The Most Dangerous Game (1932)
“He talks of wine and women as a prelude to the hunt. We barbarians know that it is after the chase, and then only, that man revels. You know the saying of the Ogandi chieftains: "Hunt first the enemy, then the woman." It is the natural instinct. The blood is quickened by the kill. One passion builds upon another. Kill, then love! When you have known that, you have known ecstasy."
The concept of hunting people for sport is hardly a new cinematic idea. Over the years there have been numerous movies that have explored the subject. A Game of Death (1945) Run for the Sun (1954) and Surviving the Game (1994) to name but a few. However back in 1932, this was a bold plot device. Cinema was still a relatively unregulated industry (the Motion Picture Production Code didn’t start being enforced until 1934) and as a result was under increasing scrutiny for its increasingly salacious tendencies. However, such issues did not dissuade producers Merian C. Cooper and Ernest Schoedsack who were quick to see the potential of Richard Connell’s short story "The Hounds of Zaroff". It offered an opportunity to examine the “sin of Cain” with its plot about a reclusive Russian aristocrat who hunted men for pleasure on a private Caribbean island. And then there was scope to explore some of the more “adult” elements of the story (as the above quote alludes to).
The Most Dangerous Game was shot on the existing sets of King Kong (1933) thus giving the film a lush tropical environment without the inconvenience of a location shoot. The movie is also a surprisingly adult undertaking for the times with some very subtle themes about sexuality and the predatory nature of man. The cast is strong with Joel McCrea, (Bob Rainsford) Fay Wray, (Eve Trowbridge) and Leslie Banks (Count Zaroff). It should be noted that the acting style of the times was a lot more theatrical than it is today. However, this does not diminish the tone of the film or its brooding atmosphere. The cinematography is very innovative, featuring overhead tracking shots, often during action sequences. The use of the “close-up” was also a very novel device in 1932 and later became an integral tool in Italian and particularly Japanese cinema. Max Steiner's score is clever and compliments the film immensely.

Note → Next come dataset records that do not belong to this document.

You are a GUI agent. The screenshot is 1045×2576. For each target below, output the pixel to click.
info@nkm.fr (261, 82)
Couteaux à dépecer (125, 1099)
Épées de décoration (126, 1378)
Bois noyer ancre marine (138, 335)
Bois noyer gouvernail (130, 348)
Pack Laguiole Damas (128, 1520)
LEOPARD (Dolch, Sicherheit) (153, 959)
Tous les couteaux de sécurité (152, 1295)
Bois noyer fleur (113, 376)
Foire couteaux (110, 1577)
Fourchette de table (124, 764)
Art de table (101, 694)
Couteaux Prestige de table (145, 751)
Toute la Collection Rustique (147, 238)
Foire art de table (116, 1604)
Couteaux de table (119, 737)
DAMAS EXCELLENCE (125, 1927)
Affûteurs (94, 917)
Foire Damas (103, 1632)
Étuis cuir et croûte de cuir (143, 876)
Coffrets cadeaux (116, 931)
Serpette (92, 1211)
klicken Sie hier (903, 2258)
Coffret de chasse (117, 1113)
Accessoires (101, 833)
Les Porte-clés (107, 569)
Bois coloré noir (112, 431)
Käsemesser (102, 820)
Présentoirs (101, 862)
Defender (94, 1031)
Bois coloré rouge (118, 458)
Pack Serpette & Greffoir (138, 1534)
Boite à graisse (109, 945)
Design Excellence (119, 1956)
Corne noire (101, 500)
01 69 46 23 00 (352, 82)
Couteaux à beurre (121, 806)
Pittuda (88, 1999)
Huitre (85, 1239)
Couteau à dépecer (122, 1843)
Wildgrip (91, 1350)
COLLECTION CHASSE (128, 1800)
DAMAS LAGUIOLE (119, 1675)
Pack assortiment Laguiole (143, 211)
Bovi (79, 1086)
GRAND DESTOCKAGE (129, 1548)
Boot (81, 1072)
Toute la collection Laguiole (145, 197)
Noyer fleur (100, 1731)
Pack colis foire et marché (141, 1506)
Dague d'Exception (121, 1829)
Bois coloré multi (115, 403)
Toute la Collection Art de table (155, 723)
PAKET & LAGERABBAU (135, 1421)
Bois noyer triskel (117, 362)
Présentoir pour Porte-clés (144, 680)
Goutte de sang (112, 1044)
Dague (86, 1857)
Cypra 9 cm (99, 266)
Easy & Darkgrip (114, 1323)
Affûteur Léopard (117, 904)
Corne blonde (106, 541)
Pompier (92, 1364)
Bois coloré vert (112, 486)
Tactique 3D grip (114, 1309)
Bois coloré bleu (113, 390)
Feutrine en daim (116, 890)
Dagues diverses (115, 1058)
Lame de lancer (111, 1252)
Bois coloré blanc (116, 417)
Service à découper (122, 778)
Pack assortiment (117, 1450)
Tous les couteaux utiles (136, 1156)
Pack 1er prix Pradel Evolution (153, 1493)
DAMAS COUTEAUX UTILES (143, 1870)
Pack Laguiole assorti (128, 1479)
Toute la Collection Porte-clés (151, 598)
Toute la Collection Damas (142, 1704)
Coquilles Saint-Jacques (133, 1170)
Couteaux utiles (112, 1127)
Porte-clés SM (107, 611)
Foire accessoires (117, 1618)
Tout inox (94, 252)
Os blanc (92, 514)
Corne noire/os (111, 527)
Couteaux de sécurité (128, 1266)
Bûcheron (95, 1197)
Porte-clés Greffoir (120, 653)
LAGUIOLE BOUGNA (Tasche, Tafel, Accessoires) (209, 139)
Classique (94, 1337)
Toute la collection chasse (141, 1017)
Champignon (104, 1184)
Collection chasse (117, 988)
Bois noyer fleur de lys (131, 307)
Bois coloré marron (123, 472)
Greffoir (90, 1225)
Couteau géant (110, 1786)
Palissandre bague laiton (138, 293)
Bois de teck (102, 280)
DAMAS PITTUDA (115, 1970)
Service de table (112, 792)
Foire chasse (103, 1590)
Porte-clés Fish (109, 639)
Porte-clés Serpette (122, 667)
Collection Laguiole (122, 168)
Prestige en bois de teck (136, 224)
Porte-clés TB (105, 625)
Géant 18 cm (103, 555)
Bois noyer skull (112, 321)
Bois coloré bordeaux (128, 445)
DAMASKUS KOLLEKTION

The Most Dangerous Game is a grim film featuring an impaling, severed heads in jars and undercurrent of sexual menace. Do not be fooled by the quaint early thirties idioms and style, this is very much adult material. The Most Dangerous Game has a nasty streak running through its relatively short hour plus running time and is all the better for it. As a study of the baser aspects of human nature it has not dated and still makes a pertinent statement. It also showcases some early examples of special effects techniques such as matte paintings, foreground miniatures and travelling mattes. Contextually these are very good. This was a cutting-edge film upon its original release. The Most Dangerous Game is therefore required viewing for any scholar of cinema. It succinctly illustrates that sex and violence are by no means a modern cinematic invention and have been an integral part of film making since the birth of the industry.